飛ばすつば
加賀美の顔色を見た金城は面白そうに笑った。
「加賀美って姉貴に似てるな。正義感もあってさ、忠告をしたりするんや。ちょうどええ、警視庁に行って姉貴に会うか?」
「いいんですか?」
「かまへん。会社におってもしょうもないし、加賀美は今日は収穫なしかもしれへんな。帰り際には飲みに行かへんか?」
加賀美はその言葉にうなずいた。彼の少しこぼれた笑みにはうれしさもこぼれていた。警視庁に行くことを取り付けたのだ。金城の姉は警視庁に勤めているとなると刑事にでもなっているのだろうかと思ってしまう。

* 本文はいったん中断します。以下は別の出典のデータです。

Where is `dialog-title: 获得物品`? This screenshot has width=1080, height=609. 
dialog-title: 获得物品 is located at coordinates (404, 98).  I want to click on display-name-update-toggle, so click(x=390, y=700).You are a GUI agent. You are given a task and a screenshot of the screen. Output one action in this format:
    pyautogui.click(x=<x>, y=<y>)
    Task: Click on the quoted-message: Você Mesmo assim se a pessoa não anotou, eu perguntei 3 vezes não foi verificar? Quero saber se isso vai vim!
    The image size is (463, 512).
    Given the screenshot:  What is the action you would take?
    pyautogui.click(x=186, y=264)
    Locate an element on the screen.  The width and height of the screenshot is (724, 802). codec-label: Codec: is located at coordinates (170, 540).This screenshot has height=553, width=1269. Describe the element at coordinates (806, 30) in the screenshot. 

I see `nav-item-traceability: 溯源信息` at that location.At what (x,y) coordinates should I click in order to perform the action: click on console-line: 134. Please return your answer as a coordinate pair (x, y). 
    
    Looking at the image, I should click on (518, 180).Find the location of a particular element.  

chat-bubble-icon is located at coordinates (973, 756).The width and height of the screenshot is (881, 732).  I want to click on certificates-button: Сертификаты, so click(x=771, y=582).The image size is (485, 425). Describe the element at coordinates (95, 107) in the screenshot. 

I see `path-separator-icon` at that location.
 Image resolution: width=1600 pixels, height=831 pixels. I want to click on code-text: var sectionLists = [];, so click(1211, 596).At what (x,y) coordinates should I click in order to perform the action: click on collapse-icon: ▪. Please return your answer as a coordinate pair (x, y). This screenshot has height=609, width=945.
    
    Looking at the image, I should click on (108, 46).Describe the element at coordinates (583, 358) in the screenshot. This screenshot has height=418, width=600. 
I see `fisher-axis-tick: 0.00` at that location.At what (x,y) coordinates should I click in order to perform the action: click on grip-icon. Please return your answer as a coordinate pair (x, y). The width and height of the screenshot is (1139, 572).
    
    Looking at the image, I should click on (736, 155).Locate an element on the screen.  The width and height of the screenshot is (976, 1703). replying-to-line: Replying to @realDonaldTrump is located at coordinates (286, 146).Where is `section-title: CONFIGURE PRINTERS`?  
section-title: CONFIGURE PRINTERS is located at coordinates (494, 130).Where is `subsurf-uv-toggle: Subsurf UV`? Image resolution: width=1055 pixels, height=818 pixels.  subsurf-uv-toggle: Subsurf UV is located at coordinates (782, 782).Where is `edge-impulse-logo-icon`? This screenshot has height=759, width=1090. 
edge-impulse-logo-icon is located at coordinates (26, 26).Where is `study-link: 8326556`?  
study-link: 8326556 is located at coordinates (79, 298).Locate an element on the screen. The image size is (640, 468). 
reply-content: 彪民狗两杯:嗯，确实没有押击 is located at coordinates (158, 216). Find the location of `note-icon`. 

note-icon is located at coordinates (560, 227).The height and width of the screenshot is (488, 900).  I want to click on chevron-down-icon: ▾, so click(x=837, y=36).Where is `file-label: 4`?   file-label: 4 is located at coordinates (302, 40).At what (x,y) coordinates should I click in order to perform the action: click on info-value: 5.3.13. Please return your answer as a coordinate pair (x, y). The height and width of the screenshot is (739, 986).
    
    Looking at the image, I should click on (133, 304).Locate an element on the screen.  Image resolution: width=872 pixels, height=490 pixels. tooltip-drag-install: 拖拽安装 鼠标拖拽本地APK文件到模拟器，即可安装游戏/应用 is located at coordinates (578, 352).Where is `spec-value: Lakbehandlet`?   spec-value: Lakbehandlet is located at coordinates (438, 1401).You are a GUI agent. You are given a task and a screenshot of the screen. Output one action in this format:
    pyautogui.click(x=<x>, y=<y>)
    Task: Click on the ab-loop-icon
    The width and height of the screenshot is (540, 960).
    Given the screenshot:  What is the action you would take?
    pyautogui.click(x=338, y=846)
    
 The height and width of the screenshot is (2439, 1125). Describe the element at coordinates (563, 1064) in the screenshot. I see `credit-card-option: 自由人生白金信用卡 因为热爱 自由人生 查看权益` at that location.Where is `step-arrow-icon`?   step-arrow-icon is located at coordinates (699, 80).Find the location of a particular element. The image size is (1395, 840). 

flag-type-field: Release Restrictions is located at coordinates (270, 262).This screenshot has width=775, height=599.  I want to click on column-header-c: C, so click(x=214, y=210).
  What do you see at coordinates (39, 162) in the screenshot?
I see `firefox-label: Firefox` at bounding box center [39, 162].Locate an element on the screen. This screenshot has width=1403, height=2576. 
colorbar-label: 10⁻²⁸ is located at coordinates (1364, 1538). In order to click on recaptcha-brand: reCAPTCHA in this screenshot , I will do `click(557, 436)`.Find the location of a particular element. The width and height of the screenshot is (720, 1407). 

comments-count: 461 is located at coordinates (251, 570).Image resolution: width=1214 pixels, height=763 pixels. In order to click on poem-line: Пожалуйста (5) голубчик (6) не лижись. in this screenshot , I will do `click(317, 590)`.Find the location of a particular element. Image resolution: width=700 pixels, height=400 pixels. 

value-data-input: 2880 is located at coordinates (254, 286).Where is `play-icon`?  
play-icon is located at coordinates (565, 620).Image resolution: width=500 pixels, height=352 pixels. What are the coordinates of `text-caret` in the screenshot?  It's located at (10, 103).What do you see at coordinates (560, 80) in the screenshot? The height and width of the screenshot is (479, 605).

「どうせあったところで忠告されるんや。下手なことをすんなってな。」
「そうなんですね。」
「まぁ、部長にいうって来るから待っておいてな。」
休憩スペースでいなくなった金城のことを思った。父親を殺した人を憎いと思ったことがあるだろう。それでも時を経て済むことなんてないのだと思ってしまうのだ。空になった缶をゴミ箱に捨てていると通りがかった社会部の新人らしき人がつぶやいた。
「金城さんが託すなんて珍しいし、任せているなんてなかなかしないのに・・・。」
声を聴いて彼女に問いかけると縦にうなずいた。話を聞くと記者クラブにいるカメラマンを入れるように言ったのは金城であって、諏訪にもかなりお願いをしたらしい。根負けをしたのは諏訪のほうだったのだ。納得することができないと記者クラブに入れないとも言われているらしいがそうでもないのだ。
「腕を認めればですよ。だって加賀美さん、会長賞を取っているじゃないですか。文化部と言えども認めるしかないんですよ。部長だってそうでしょう。相沢みたいな奴が一番社会部にとってお荷物だったんですよ。」
捨て台詞を言っていなくなってしまった。彼女は社会部でかなりの腕利きなのだろうかと思ったが、憎まれ口をたたいている姿を見るとそうでもないのかもしれない。相沢は文化部に飛ばれたのを見て下に見ているのかもしれないと思った。事件を追っていればいいってものじゃないことを知らないのだとも思ったのだ。金城が休憩スペースに来た。
「社会部において絡まれてはいけない人間に絡まれていたな。あいつは口ばかりで事件にについても聞かれへんから。地方に飛ぶことになるのも決まってるんや。それで負け惜しみで言うねん。」
さっき、話を聞いた彼女は事件が起きて被害者遺族に感情を寄せることが多く、加害者かどうか決まっていない人でさえもたたく記事を書いて載せられないことも多いのだといった。デマでも飛びつくことが多くなってしまうのだろうから。地方で追うこともいいじゃないかといって飛ばすことになった経緯がある。